Gefunden hatte er den Weg dann gestern Morgen immer noch nicht, also versuchte er sein Glück woanders. Der Kirschbaum, unter dem das Futterhäuschen steht, hat eine Astgabel, in die wir auch immer Futter streuen, besonders für den Kleiber und den Baumläufer, aber auch die anderen Vögel haben den Dreh schon raus. So augenscheinlich auch der bislang glücklose Eichelhäher, der zur Astgabel geflogen war und nun dort saß und das Vogelfutter beäugte. Dachte ich jedenfalls… Als er aber nach einiger Zeit immer noch vor der Astgabel hing, den Kopf in typischer Eichelhähermanier hin- und herwiegend, fragte ich mich schon, was er denn am Vogelfutter auszusetzen hätte – normalerweise fressen Eichelhäher alles, was ihnen vor den Schnabel kommt.
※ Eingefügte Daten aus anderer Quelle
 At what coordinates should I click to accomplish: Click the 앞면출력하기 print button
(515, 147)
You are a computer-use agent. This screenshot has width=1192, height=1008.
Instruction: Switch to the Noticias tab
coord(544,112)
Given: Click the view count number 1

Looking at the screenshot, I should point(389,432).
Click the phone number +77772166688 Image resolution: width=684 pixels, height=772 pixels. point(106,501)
Aber der hier schien besonders wählerisch zu sein.

Plötzlich machte er einen, wie mir schien, erschreckten Hüpfer und landete flügelschlagend auf dem nächsten dicken Ast, den Kopf vorgereckt in Richtung des Baumstamms und den Schnabel, vermutlich zum Schimpfen, geöffnet. „Was zum Kuckuck…?“ dachte ich gerade noch, da sprang hinter dem Baumstamm einer unserer Buntspechte vor, dem Eichelhäher geradewegs vor die Füße. Der dachte wohl auch noch: „Was zum Kuckuck…?“ bevor er einen verunsicherten Satz nach hinten machte, weg vom sichtlich erregten, sich aufplusternden Buntspecht.
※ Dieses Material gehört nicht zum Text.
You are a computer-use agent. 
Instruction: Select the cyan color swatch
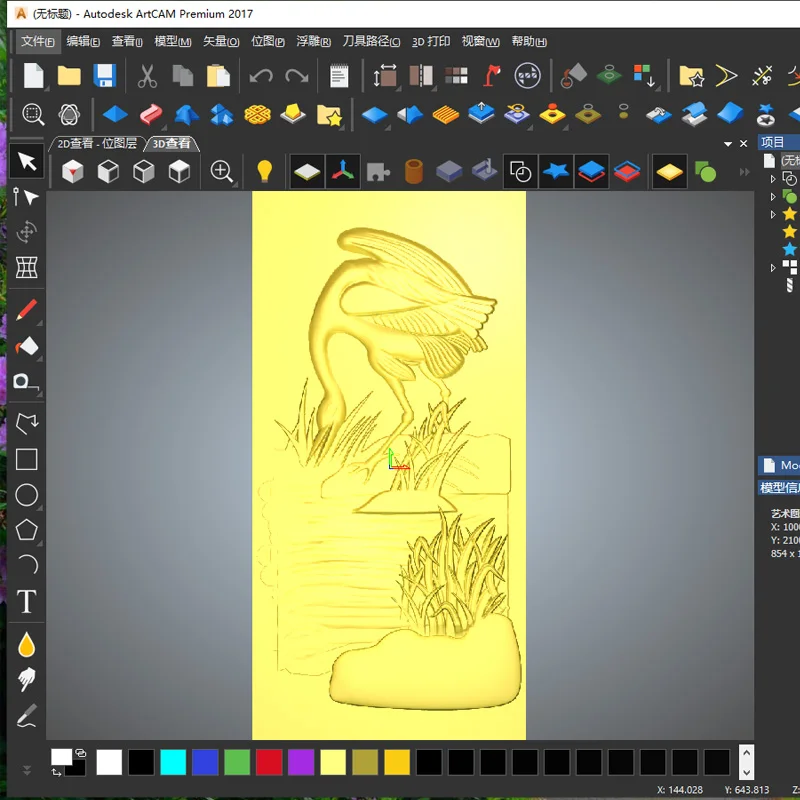pyautogui.click(x=173, y=762)
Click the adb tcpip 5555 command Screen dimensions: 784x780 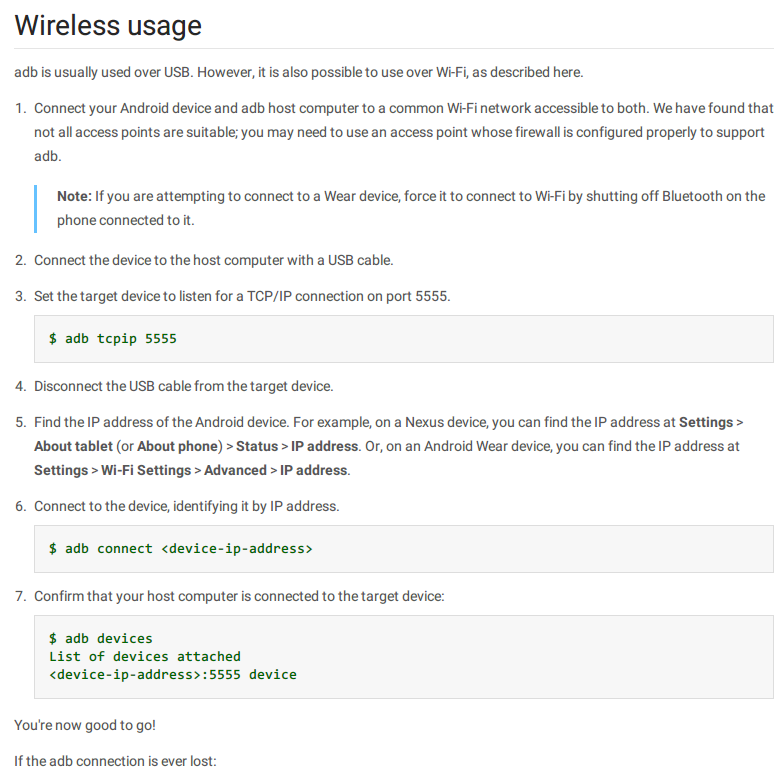click(113, 338)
Auch von den Buntspechten haben wir hier mindestens drei Stück, die sich deutlich in ihrer Färbung unterscheiden. Das eine ist eine Buntspecht-Frau, zu erkennen am fehlenden roten Fleck am Hinterkopf. Sie hat nur den arttypischen roten Fleck unter dem Schwanz. Der zweite ist ein Buntspecht-Mann mit einem relativ kleinen roten Fleck am Hinterkopf, dafür einem großen roten Fleck unter dem Schwanz. Und unser dritter Buntspecht ist ebenfalls ein Mann, vermutlich ein eher junger, mit einem beeindruckend großen roten Fleck am Kopf und einem fast komplett rosafarbenen Bauch.

Und es war dieser dritte Buntspecht-Mann, den der Eichelhäher wohl gerade beim Fressen in der Astgabel gestört hatte und den ich vom Schlafzimmerfenster aus nicht gesehen hatte. Als die beiden sich nun so auf dem Ast gegenüber saßen, musste ich fast ein bisschen schmunzeln. Es sah, von den Größenverhältnissen her, fast so aus, als würde ein Zwergpudel einem Dobermann gegenübersitzen. Aber was war das für ein kampflustiger kleiner Zwerg! Nach dem ersten Satz, den der Eichelhäher rückwärts getan hatte, sah der Buntspecht wohl seine Chance. Mit weit nach vorne gerecktem Hals, die Flügel V-förmig waagerecht nach hinten gestreckt, ging er hüpfend auf den Eichelhäher los. Der wusste wohl gar nicht, wie ihm geschah, als so ein kleiner, jagdflugzeugartiger Winzling auf ihn zustürmte. Fast hätte er sich beim Versuch, sich mit mehreren Sprüngen aus der Gefahrenzone heraus zu bringen, nach hinten über den Ast überschlagen! Nur ein beherzter Sprung in den Gleitflug verhinderte den Absturz. Weg war der Eichelhäher!

Und unser mutiger, erboster Buntspecht schüttelte nur kurz seine Federn zurecht, bevor er sich wieder über das Vogelfutter in der Astgabel hermachte…

Drei Stunden nach seinem Kamikaze-Angriff war unser Buntspecht wieder da und ich hatte glücklicherweise die Kamera aufgebaut.

Pablo schaute mich noch kurz indigniert an. Er ist es nicht gewohnt, dass ich beim Blick aus dem Schlafzimmerfenster plötzlich lauthals zu lachen anfange, aber das war wirklich ein kurioses Schauspiel!